Song by Ramones

from the album Road to Ruin
- Released: September 21, 1978
- Recorded: 1978
- Genre: Punk rock
- Length: 2:42
- Label: Sire
- Songwriter: Joey Ramone
- Producers: Tommy Ramone, Ed Stasium

= I Just Want to Have Something to Do =

"I Just Want to Have Something to Do" is a song credited to the Ramones but was written by Joey Ramone and was released as the opening song of the band's 1978 album Road to Ruin. It was also released on several of the band's compilation albums. It was also used in the film Rock 'n' Roll High School.

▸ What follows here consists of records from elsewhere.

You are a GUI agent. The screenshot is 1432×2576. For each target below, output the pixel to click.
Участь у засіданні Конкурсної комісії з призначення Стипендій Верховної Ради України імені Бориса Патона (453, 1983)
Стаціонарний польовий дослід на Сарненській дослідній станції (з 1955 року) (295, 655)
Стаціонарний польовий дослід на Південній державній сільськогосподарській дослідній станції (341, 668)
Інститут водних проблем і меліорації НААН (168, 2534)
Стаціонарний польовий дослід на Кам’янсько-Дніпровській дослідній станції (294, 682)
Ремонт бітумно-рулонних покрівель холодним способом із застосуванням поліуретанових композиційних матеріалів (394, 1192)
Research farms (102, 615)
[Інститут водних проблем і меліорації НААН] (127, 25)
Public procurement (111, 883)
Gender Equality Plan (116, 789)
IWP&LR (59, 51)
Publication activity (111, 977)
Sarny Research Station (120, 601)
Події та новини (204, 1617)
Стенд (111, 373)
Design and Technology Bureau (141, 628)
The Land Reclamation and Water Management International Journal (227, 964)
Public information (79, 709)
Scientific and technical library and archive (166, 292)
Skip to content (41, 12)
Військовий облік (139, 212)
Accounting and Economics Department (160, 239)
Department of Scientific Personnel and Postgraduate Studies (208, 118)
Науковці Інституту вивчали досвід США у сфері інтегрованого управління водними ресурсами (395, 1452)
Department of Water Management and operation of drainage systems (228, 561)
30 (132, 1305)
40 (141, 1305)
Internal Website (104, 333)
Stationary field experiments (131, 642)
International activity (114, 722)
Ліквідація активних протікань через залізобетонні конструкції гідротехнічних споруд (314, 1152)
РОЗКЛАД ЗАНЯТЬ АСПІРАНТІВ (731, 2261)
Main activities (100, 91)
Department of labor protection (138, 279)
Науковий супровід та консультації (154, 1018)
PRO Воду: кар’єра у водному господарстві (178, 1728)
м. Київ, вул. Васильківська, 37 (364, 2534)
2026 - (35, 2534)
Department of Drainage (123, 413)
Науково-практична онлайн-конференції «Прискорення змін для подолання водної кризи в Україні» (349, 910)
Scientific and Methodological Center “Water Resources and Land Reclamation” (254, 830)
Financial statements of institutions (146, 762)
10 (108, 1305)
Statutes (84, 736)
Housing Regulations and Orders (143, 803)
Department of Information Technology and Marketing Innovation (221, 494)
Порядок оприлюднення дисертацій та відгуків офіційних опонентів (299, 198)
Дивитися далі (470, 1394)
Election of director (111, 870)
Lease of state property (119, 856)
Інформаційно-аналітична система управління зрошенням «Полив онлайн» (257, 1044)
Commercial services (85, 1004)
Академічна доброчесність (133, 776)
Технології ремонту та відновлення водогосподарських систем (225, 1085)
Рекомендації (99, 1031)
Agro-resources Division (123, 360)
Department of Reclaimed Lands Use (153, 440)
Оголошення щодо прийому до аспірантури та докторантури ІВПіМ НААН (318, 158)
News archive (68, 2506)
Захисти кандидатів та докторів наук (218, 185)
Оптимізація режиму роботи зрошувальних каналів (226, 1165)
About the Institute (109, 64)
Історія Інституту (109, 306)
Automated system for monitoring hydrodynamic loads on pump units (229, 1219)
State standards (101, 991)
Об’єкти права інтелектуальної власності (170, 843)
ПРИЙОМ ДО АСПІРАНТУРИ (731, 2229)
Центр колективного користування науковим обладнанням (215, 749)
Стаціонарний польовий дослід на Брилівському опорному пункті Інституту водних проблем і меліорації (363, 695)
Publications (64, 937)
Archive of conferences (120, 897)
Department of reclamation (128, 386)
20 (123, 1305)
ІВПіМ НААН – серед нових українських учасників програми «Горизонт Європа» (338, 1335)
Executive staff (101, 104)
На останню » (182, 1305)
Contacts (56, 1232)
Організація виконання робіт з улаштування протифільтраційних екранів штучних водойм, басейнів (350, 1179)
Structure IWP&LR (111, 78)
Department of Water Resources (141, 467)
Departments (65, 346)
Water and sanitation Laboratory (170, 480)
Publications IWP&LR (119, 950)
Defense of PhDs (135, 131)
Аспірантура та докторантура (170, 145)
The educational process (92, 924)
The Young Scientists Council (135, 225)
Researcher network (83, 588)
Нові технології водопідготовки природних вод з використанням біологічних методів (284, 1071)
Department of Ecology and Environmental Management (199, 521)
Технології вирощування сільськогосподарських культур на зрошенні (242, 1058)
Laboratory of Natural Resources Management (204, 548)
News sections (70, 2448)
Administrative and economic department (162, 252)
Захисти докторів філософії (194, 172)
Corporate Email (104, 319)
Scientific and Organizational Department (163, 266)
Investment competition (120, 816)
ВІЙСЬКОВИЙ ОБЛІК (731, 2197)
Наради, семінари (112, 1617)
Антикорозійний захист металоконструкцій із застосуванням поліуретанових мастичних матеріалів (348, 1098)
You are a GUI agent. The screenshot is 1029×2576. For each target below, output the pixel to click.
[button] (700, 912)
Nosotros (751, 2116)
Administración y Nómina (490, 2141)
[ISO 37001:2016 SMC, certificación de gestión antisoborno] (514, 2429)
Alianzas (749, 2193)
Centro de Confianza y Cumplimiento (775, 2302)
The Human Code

Allmusic critic Donald A. Guarisco described "I Just Want to Have Something to Do" as "one of the best expressions of frustrated desire to ever grace the world of pop music." The song is taken at midtempo, slower than the typical Ramones song. The lyrics describe the singer's need to connect with the listener, and themes include ambivalence and anomie. Authors Scott Schinder and Andy Schwartz comment on the surprising rhyme of Second Avenue with chicken vindaloo. Ramones biographer Everett True calls this rhyme "evocative". Music professor Robert Pattison suggests that this lyric was too much "fun", as opposed to "joyous", to be respectable enough to be included in a freshman anthology, but he nonetheless considers it a "rock classic".

Guarisco considers the music to effectively evoke the frustration described in the lyrics by using "twisted, ascending note patterns" in the verses to create a "yearning feel". He also states that the music in the refrain enhances the yearning effect with its "sense of swing". True states that the song evokes a sense of "pent-up energy" through "shards of guitar and feedback" which "riccochet past your ear". Guarisco also praises Joey Ramone's lead vocal for the way his snarling and pleading build to an angry peak in the refrain.

"I Just Want to Have Something to Do" was included on several Ramones compilation albums, including Hey! Ho! Let's Go: The Anthology in 1999 and Greatest Hits in 2006.